Neue Wohnbebauung K16 in Nußloch

2. Preis

Preisgeld: 12.000 EUR

Seitz Architektur.

Architektur

Erläuterungstext

LEITIDEE

Bereits die historischen Gemarkungspläne aus dem 19. Jhd. zeigen, dass der Stadtgrundriss Nußlochs von privaten Innenhöfen geprägt wurde. Diese räumliche Gliederung ist auch heute noch in der Umgebung des Wettbewerbsgebietes zu finden. Dreiseitig umbaute Innenhöfe grenzen sich vom Straßenraum ab, öffnen sich über die vierte Seite zum umgebenden Grün und bieten Raum für gemeinschaftliche, private Nutzungen.

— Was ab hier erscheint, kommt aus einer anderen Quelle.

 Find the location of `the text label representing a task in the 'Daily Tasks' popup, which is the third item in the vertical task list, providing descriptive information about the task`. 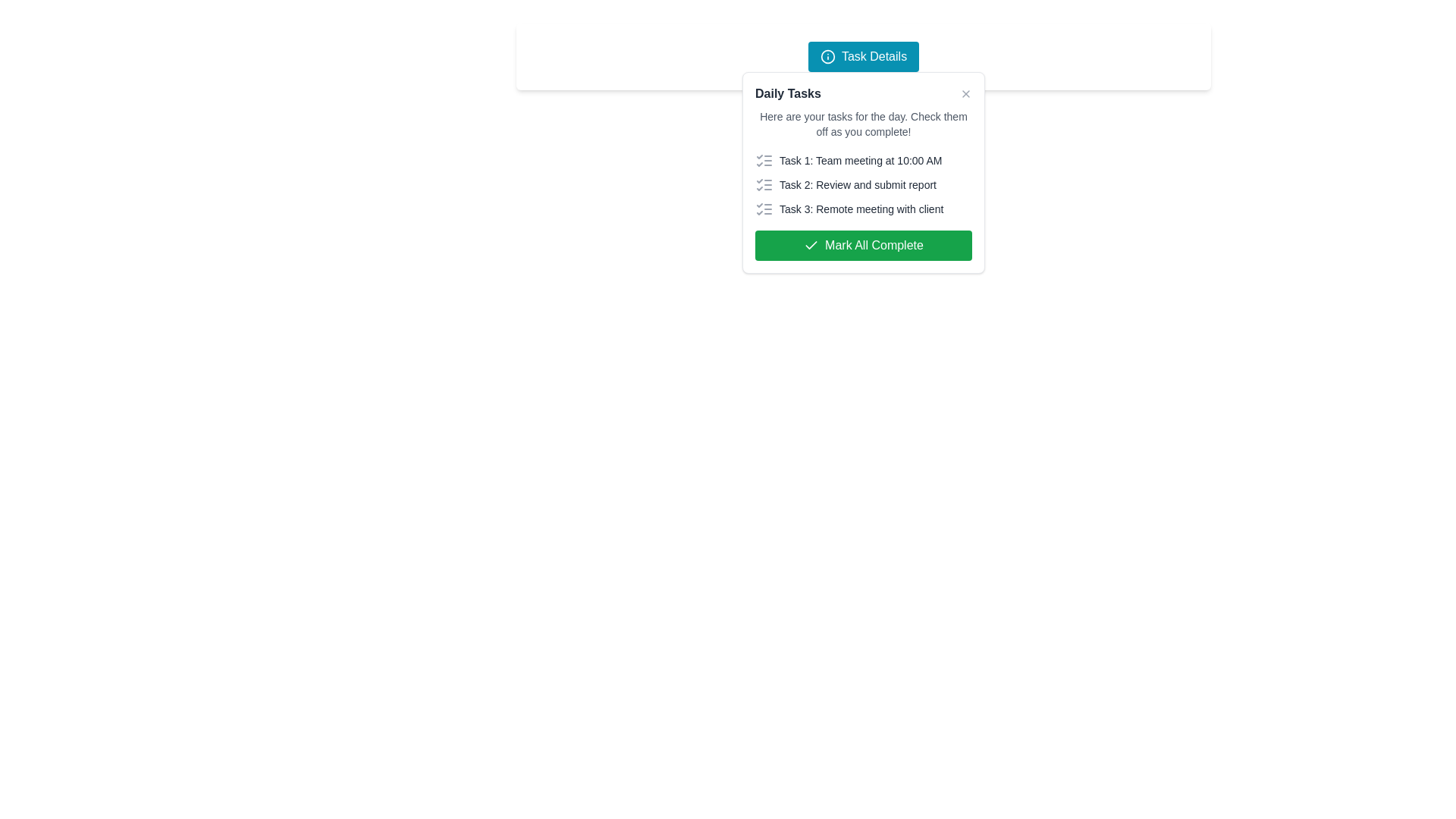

Unser Entwurf nimmt diese städtebauliche Grundstruktur auf und entwickeln sie durch einen behutsamen und respektvollen Umgang mit dem Bestand weiter. Mit dem Abbruch des Feuerwehrhauses entsteht ein großzügiger, begrünter Innenhof, der sich zum angrenzenden, großräumigen Grünraum öffnet. So schaffen wir Platz für ein gemeinschaftliches Leben „im privaten Kreis“.


STÄDTEBAU

Mit Ausnahme des abzubrechenden Feuerwehrhauses bleiben alle Bestandsgebäude in Ihrer ursprünglichen Form erhalten. So bildet das Wohngebäude weiterhin den Abschluss zum Straßenraum und das kleine Nebengebäude an der Brandwand nimmt mit dem Ergänzungsbau in Form einer kleinen „Scheune“ die erforderlichen, allgemeinen Funktionsräume auf. Auch das Trafohäuschen wird in die kleine Scheune integriert und kann unverändert an seinem Ort verbleiben. Eine zurückgesetzte Klinkermauer begrenzt den Hof an seiner offenen Seite zur Straße hin. Sie trennt den privaten Hofraum von den PKW-Stellplätzen.

ERSCHLIEßUNG

Der zentrale Zugang zu der Wohnanlage erfolgt zukünftig von der Wilhelmstraße zwischen dem Wohnhaus und den PKW-Stellplätzen. Über den Innenhof sind alle Gebäudezugänge schwellenlos erreichbar. Hubpodeste ermöglichen die barrierefreie Erschließung der gesamten Erdgeschossbereiche. Der direkte Gebäudezugang von der Kaiserstraße bleibt erhalten. Die ehemalige Gebäudedurchfahrt wird geschlossen und nimmt gemeinschaftlich genutzte Räume auf. Die Treppenhäuser bleiben an ihrer ursprünglichen Position erhalten. Die Holztreppe im Haus Wilhelmstraße wird durch eine zeitgemäße Konstruktion ersetzt. Aus wirtschaftlichen Erwägungen werden die Wohnungen in den Obergeschossen ausschließlich über die Treppenhäuser erschlossen. So können sowohl die Investitions- als auch die Betriebskosten gering gehalten werden.

GEBÄUDESANIERUNG

Die Sanierung des Gebäudes wird mit großer Wertschätzung gegenüber dem Vorhandenen durchgeführt. So dass die Wohnhäuser auf der Straßenseite zukünftig wieder weitgehend ihrem ursprünglichen Erscheinungsbild entsprechen. Die Klinkerfassade mit ihren Natursteingliederungen wird freigelegt, gereinigt und ergänzt. Zugemauerte Fensteröffnungen werden wieder hergestellt. Vorhandene Öffnungen bleiben erhalten. Die Fenster erhalten ihre historische Gliederung und die ehemals vorhandenen Fensterläden werden wieder angebracht. Die energetische Ertüchtigung der Straßenfassade erfolgt über eine Innendämmung. Eine sorgfältige Planung und Ausführung ermöglicht diese bauphysikalisch anspruchsvolle Lösung und ermöglicht die Wiederherstellung der der den Ort prägenden und identitätsstiftenden Fassade.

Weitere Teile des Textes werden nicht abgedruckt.